Hold onto your hat. For more than 150 trials, Carlisle got access to anonymized individual participant data (IPD). By studying the IPD spreadsheets, he judged that 44% of these trials contained at least some flawed data, such as impossible statistics, incorrect calculations or duplicated numbers or figures. And 26% of the papers he judged had problems that were so widespread that the trial was impossible to trust, either because the authors were incompetent, or because they had faked the data.

Carlisle called these ‘zombie’ trials because they had the semblance of real research, but closer scrutiny showed they were actually hollow shells, masquerading as reliable information. Even he was surprised by their prevalence. He stated that, ‘I anticipated maybe one in ten.’

Carlisle went further. When he did not have access to the raw data of a trial, he studied the aggregated information in the summary tables. He found that just 1% of these were zombies and 2% had flawed data. Carlise was alarmed. It seemed that without access to the IPD, which journal editors rarely request, and reviewers never see, even experienced data detectives like Carlisle cannot spot the hidden flaws.

He wrote, ‘I think journals should assume that all submitted papers are potentially flawed and editors should review individual patient data before publishing randomized controlled trials.’ Carlisle rejected every research manuscript that contained a zombie trial, but almost three years later, most of them had been published in other journals, sometimes with different data to those submitted with the manuscript he had originally seen.

Do Carlisle’s findings in the field of anesthesiology extend to other academic disciplines? For years, a number of scientists, physicians and data detectives have argued that fake or unreliable trials are frighteningly widespread. They have scoured RCTs in various medical fields, such as women’s health, pain research, anaesthesiology, bone health and Covid-19, and have found dozens or hundreds of trials with seemingly statistically impossible data. Some scientists, on the basis of their personal experiences, say that 25% of trials regarded as untrustworthy might be an underestimate. For example, Ian Roberts, an epidemiologist at the London School of Hygiene & Tropical Medicine maintains that ‘If you search for all randomized trials on a topic, about a third of the trials will be fabricated.’

Does the frequency of flawed and fake research matter? Of course! It can be dangerous because the results from such research trials can find their way into recommendations for drug approvals and medical interventions. In other words, patients can be at risk of sub-standard, or even unsafe, treatments.

What can be done? So much depends upon the system of manuscript reviewing by academics. They are the crucial gatekeepers. They need a large dose of scepticism and a fully attentive brain. But they are often hard-pressed scientists, who are unpaid volunteers – reviewing manuscripts is generally not top of their agenda. Perhaps a harsher system of reviewing is required with penalties for those caught deliberately cheating the system with shoddy work.
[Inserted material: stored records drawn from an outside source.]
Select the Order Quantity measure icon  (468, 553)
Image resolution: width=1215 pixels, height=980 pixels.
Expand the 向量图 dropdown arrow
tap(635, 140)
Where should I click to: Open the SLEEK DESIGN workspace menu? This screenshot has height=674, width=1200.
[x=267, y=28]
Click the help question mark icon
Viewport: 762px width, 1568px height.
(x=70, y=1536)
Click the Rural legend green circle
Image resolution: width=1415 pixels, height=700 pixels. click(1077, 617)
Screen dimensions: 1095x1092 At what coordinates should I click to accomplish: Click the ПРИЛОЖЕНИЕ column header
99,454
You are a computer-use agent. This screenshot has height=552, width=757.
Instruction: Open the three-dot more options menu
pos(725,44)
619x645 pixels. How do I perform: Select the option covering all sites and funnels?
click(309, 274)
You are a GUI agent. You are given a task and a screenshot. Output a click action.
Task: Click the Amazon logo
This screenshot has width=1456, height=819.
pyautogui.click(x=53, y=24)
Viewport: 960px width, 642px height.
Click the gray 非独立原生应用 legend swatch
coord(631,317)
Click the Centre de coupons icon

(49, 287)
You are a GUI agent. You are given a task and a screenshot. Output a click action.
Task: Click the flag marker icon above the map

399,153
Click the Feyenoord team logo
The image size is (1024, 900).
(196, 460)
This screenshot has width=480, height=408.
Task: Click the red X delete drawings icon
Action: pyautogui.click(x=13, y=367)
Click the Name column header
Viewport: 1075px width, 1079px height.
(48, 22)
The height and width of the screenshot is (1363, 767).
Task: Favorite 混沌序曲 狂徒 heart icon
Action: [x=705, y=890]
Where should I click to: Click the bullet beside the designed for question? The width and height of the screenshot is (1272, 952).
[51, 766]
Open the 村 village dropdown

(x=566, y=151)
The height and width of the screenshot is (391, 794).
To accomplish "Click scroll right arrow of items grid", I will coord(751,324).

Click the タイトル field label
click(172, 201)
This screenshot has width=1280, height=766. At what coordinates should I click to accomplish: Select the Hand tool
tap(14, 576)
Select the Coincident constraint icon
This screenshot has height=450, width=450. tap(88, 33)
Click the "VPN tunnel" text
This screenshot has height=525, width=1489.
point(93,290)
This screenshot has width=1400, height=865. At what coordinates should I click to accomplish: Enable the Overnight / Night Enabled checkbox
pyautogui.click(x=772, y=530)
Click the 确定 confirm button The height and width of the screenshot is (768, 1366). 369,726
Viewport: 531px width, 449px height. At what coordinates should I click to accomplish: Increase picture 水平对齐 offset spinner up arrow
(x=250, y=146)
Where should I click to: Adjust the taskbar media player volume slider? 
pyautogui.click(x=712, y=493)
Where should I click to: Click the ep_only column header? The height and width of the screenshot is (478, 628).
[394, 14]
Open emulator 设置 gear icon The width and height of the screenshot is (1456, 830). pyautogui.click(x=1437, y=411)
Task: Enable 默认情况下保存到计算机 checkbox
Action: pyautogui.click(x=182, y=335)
Meanwhile, keep taking the old, tried-and-tested pills – the overwhelming majority are safe and effective. It is the new ones that are more likely to have slipped through the net of recent human clinical trials.

USA + Elsewhere

America post-Dobbs
What has happened since the landmark judgement in the Dobbs v. Jackson Women’s Health Organization case that uprooted Roe v. Wade on 24 June 2022? There have been some good things and some bad things. The abortion landscape has become extremely fragmented and increasingly polarized. Many states have implemented abortion restrictions or bans making it difficult, if not impossible, for women to access abortion clinics. Other states have taken steps to protect so-called abortion rights and access. There has been a myriad of new laws, legal challenges, clinic closures, demonstrations, threats and general unease.

It would be impossible to describe the actions and emotions since Dobbs was handed down. So the following is but a snapshot of what has occurred and what is likely to occur in the near future. Overall, post-Dobbs has left approximately 22 million US women and girls living in states where abortion is heavily restricted or largely inaccessible.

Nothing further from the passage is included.